◆ Exercise ◆
Transcribe the line that contains "Instruction: Select the Expand plan heading" and every line after it to the end of the records, exactly and nothing else. Skip the pictures.

◆ Material provided ◆
____________________

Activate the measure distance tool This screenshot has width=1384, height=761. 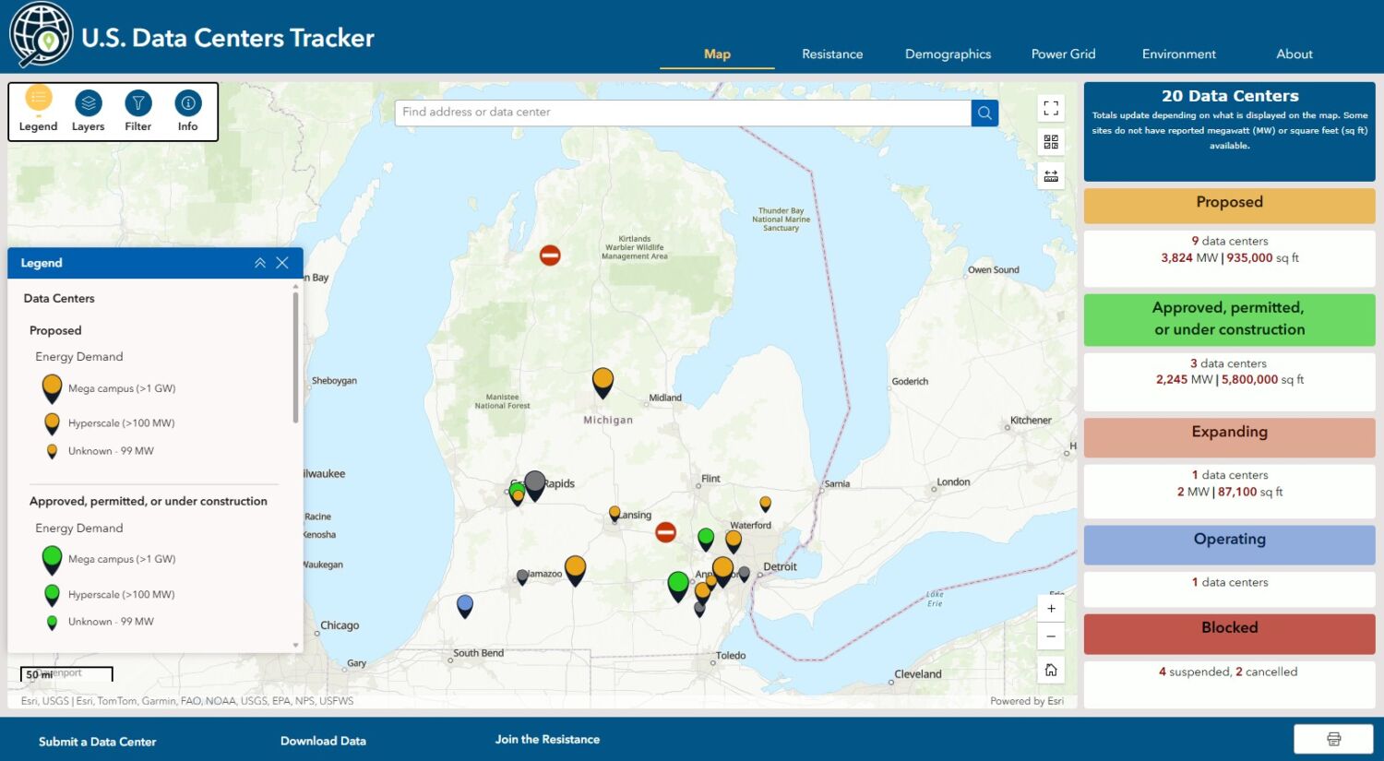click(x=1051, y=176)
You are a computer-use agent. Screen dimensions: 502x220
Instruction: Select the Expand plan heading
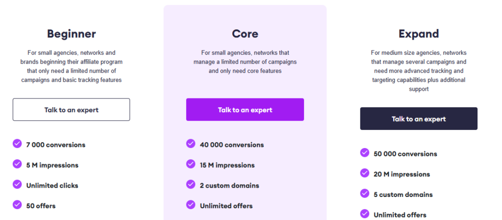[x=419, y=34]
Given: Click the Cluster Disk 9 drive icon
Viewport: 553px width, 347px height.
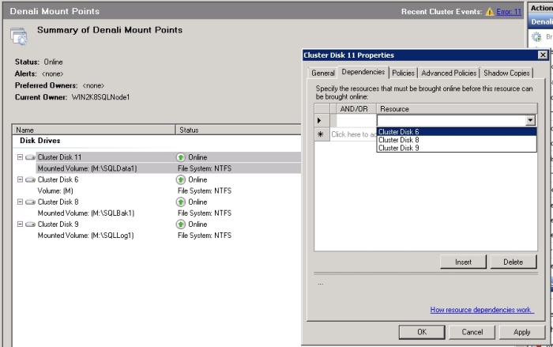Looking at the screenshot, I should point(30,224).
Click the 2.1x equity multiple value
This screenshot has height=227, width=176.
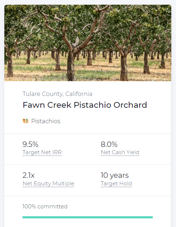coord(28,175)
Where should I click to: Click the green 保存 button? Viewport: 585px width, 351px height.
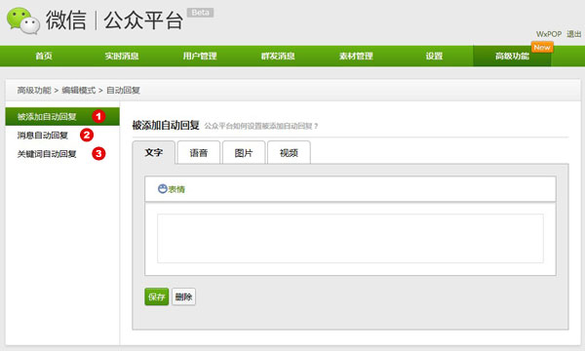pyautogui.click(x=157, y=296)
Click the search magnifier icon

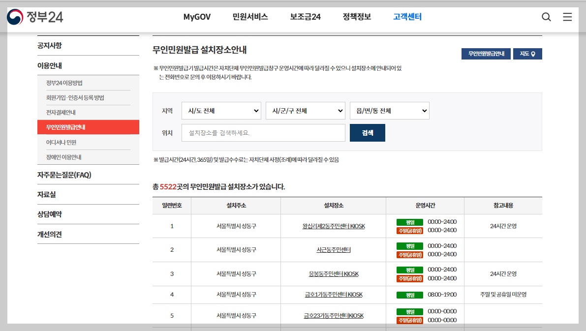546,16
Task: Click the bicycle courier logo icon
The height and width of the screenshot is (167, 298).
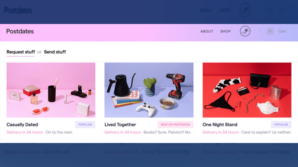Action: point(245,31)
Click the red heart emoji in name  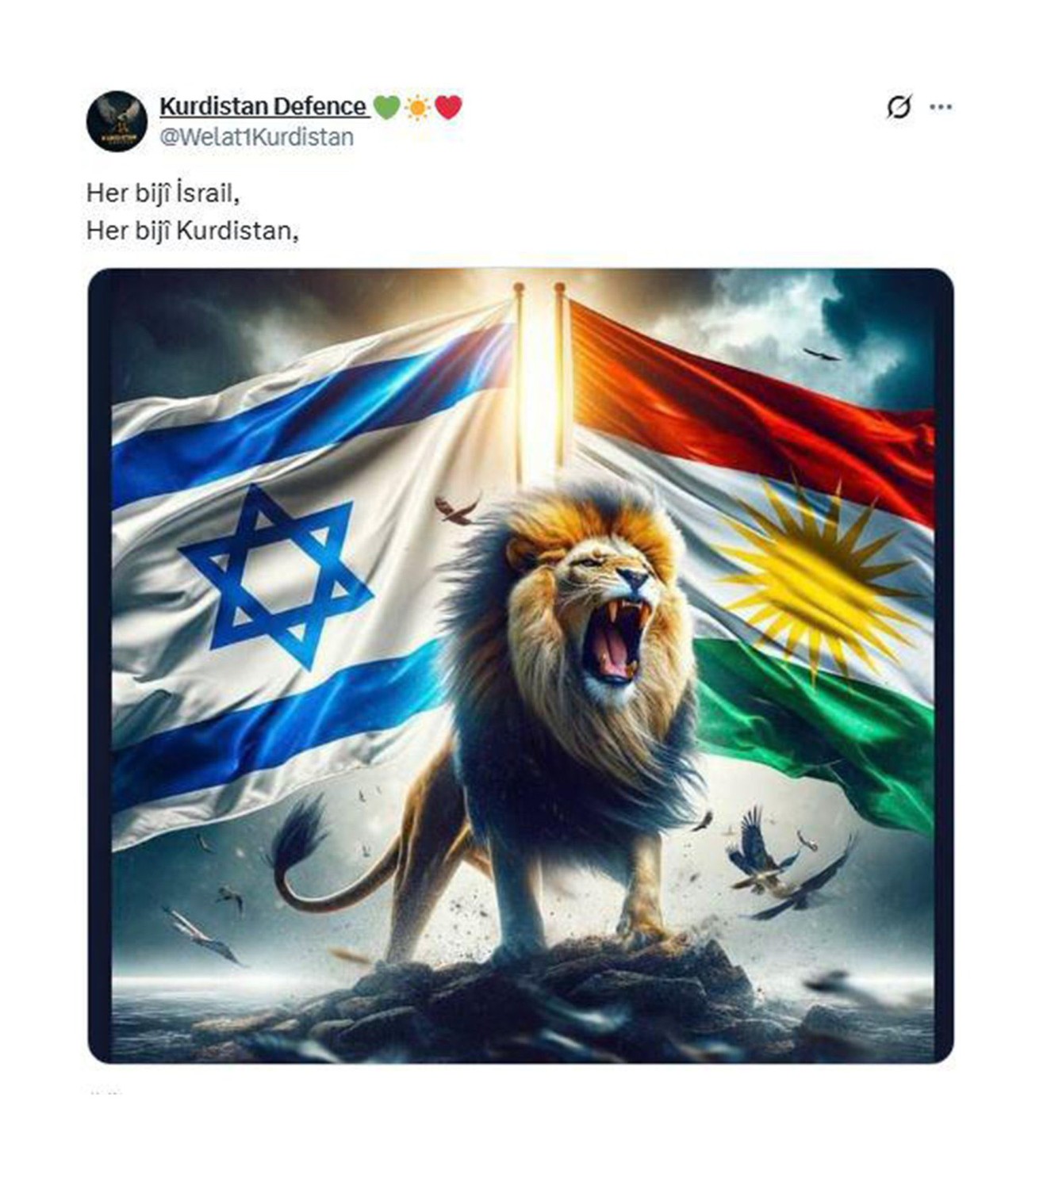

____________________

◆ Response to the exercise ◆
Instruction: Select the Expand plan heading
[x=419, y=34]
Given: Click the Cluster Disk 9 drive icon
Viewport: 553px width, 347px height.
Looking at the screenshot, I should point(30,224).
Click the 2.1x equity multiple value
This screenshot has height=227, width=176.
coord(28,175)
Where should I click to: Click the green 保存 button? Viewport: 585px width, 351px height.
pyautogui.click(x=157, y=296)
Click the search magnifier icon

546,16
Task: Click the bicycle courier logo icon
The height and width of the screenshot is (167, 298).
Action: point(245,31)
Click the red heart emoji in name  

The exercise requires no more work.